Fredy Cardoso, juntamente com o colega Luís Brazão “Kessy”, foi vassoura na ultral trail, prova rainha de 50 quilómetros. Os dois levaram 8 horas a percorrer os 50 km de trilhos. Chegaram naturalmente cansados e isso era bem visível na sua face. Nas mãos, traziam dezenas de fitas de sinalização que foram recolhendo assim que passavam os último atletas.

“Como vassouras temos também essa função de fazer a remoção dos sinais que colocámos antes. Desta forma, deixamos a Natureza intacta, sem poluição e sem vestígios de ter acontecido qualquer evento. São trilhos que nos levam para lugares fascinantes, e têm de ficar sem poluição ambiental, sem plásticos.”

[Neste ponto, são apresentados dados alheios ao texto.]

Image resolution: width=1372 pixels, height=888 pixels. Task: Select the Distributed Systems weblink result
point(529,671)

No fim, Fredy estava exausto, mas feliz.

“É cansado. Este tipo de trabalho exige muito de nós, é muito esforço físico e o terreno é bastante duro. Acima de tudo, há que ter preparo físico, muita força de vontade e conhecimento técnico. Mas, também, há que ter entusiasmo para este tipo de desporto de montanha, até para ajudarmos a ilha e a comunidade onde estamos inseridos. Entro nisto de corpo e alma, estou super contente por ter participado neste evento, embora cansado a minha alegria e euforia acabam por fazer com que o cansaço passe despercebido.”

Ao lado de Fredy, o colega Kessy abanava a cabeça afirmativamente em sinal de acordo com seu companheiro, deixando transparecer também a sua consciência de dever cumprido.

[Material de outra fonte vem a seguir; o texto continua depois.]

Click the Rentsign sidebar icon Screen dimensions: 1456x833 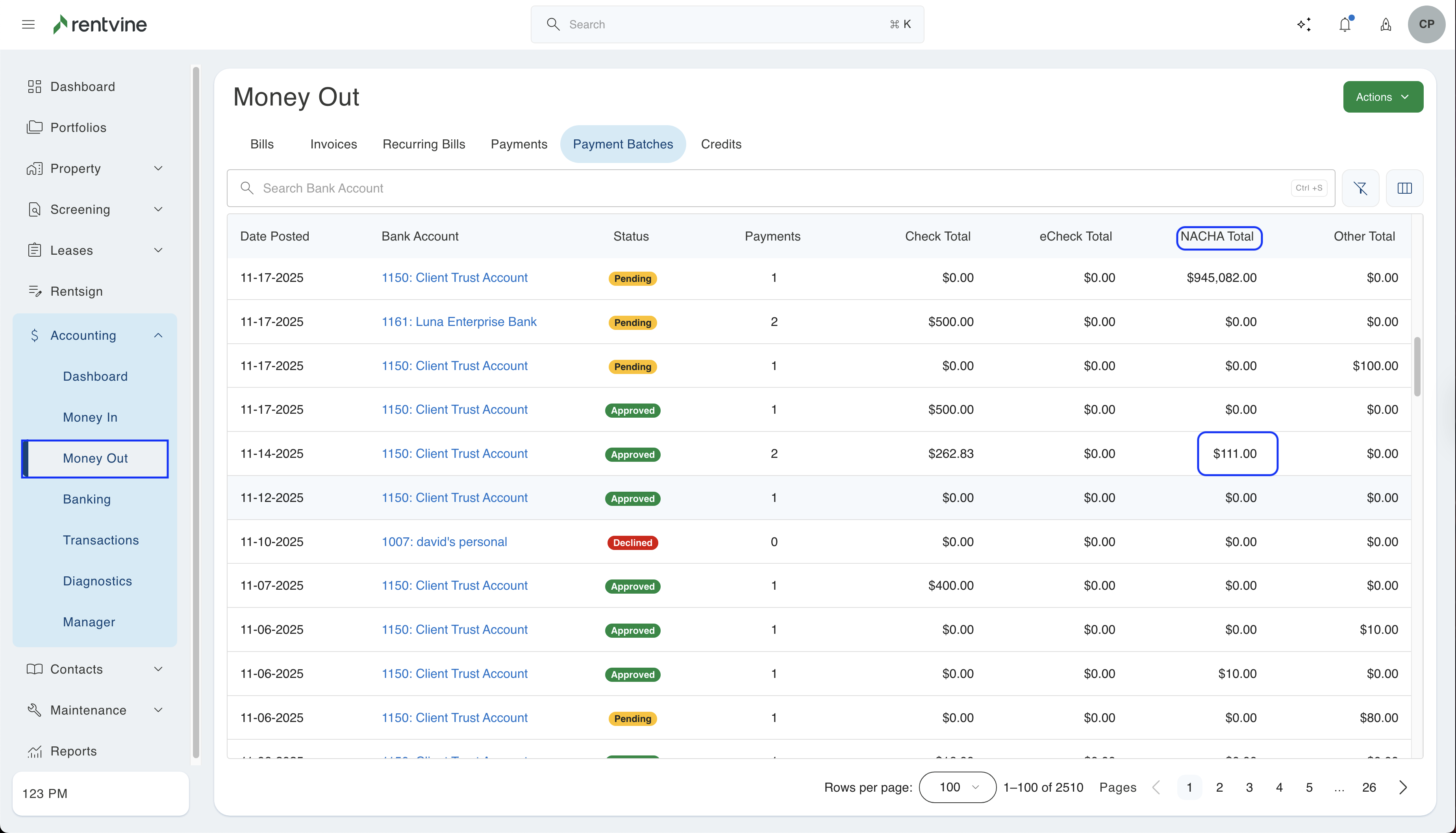click(35, 291)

“É muito esforço da nossa equipa, mas não só. Vimos que houve muito desgaste por parte de atletas, também. Mas foi interessante, espero que este projeto continue.”

Kessy é um jovem de estatura baixa e relativamente franzino. Quisemos saber aonde vai buscar toda a energia para um trabalho tão exigente.

“Essa energia vem da nossa mente, da nossa força de vontade. Mas, também, já fiz parte dos Fuzileiros das Forças Armadas”, concluiu.